### Listed entries:
::::

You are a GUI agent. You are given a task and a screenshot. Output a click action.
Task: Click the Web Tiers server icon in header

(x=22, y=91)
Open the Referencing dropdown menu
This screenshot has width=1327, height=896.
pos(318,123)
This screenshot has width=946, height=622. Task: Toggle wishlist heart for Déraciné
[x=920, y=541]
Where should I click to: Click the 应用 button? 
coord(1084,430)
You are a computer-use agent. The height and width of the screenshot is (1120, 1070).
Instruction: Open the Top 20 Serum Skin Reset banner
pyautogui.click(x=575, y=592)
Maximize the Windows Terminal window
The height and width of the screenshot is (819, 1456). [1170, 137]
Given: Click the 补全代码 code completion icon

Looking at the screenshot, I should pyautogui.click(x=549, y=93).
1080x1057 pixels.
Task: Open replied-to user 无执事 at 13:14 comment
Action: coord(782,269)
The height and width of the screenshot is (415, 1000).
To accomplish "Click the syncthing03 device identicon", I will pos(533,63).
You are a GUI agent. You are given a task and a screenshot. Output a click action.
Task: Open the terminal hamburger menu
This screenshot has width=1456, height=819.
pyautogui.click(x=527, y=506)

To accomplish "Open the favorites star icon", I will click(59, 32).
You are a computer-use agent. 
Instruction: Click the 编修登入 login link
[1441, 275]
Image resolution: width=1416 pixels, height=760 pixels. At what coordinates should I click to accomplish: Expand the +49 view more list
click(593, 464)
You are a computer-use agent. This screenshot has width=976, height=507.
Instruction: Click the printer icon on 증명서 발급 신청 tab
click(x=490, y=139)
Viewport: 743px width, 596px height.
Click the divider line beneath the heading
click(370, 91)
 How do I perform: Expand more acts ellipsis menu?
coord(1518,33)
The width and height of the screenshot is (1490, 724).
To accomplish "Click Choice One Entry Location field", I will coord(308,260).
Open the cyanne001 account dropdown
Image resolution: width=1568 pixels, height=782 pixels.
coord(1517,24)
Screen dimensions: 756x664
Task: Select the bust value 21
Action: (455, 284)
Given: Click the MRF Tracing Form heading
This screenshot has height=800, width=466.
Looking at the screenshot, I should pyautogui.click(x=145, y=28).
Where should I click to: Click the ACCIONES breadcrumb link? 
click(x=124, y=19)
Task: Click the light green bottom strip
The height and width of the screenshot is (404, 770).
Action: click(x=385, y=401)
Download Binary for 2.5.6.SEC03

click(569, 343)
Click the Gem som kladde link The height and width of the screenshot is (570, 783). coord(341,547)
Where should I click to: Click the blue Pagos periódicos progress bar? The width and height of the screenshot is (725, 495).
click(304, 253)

::::

Rewrite the records above with "Instruction" swapped for "Command" everywhere it occurs, keeping everything else the same.

### The reply:
You are a GUI agent. You are given a task and a screenshot. Output a click action.
Task: Click the Web Tiers server icon in header

(x=22, y=91)
Open the Referencing dropdown menu
This screenshot has width=1327, height=896.
pos(318,123)
This screenshot has width=946, height=622. Task: Toggle wishlist heart for Déraciné
[x=920, y=541]
Where should I click to: Click the 应用 button? 
coord(1084,430)
You are a computer-use agent. The height and width of the screenshot is (1120, 1070).
Command: Open the Top 20 Serum Skin Reset banner
pyautogui.click(x=575, y=592)
Maximize the Windows Terminal window
The height and width of the screenshot is (819, 1456). [1170, 137]
Given: Click the 补全代码 code completion icon

Looking at the screenshot, I should pyautogui.click(x=549, y=93).
1080x1057 pixels.
Task: Open replied-to user 无执事 at 13:14 comment
Action: coord(782,269)
The height and width of the screenshot is (415, 1000).
To accomplish "Click the syncthing03 device identicon", I will pos(533,63).
You are a GUI agent. You are given a task and a screenshot. Output a click action.
Task: Open the terminal hamburger menu
This screenshot has width=1456, height=819.
pyautogui.click(x=527, y=506)

To accomplish "Open the favorites star icon", I will click(59, 32).
You are a computer-use agent. 
Command: Click the 编修登入 login link
[1441, 275]
Image resolution: width=1416 pixels, height=760 pixels. At what coordinates should I click to accomplish: Expand the +49 view more list
click(593, 464)
You are a computer-use agent. This screenshot has width=976, height=507.
Command: Click the printer icon on 증명서 발급 신청 tab
click(x=490, y=139)
Viewport: 743px width, 596px height.
Click the divider line beneath the heading
click(370, 91)
 How do I perform: Expand more acts ellipsis menu?
coord(1518,33)
The width and height of the screenshot is (1490, 724).
To accomplish "Click Choice One Entry Location field", I will coord(308,260).
Open the cyanne001 account dropdown
Image resolution: width=1568 pixels, height=782 pixels.
coord(1517,24)
Screen dimensions: 756x664
Task: Select the bust value 21
Action: (455, 284)
Given: Click the MRF Tracing Form heading
This screenshot has height=800, width=466.
Looking at the screenshot, I should pyautogui.click(x=145, y=28).
Where should I click to: Click the ACCIONES breadcrumb link? 
click(x=124, y=19)
Task: Click the light green bottom strip
The height and width of the screenshot is (404, 770).
Action: click(x=385, y=401)
Download Binary for 2.5.6.SEC03

click(569, 343)
Click the Gem som kladde link The height and width of the screenshot is (570, 783). coord(341,547)
Where should I click to: Click the blue Pagos periódicos progress bar? The width and height of the screenshot is (725, 495).
click(304, 253)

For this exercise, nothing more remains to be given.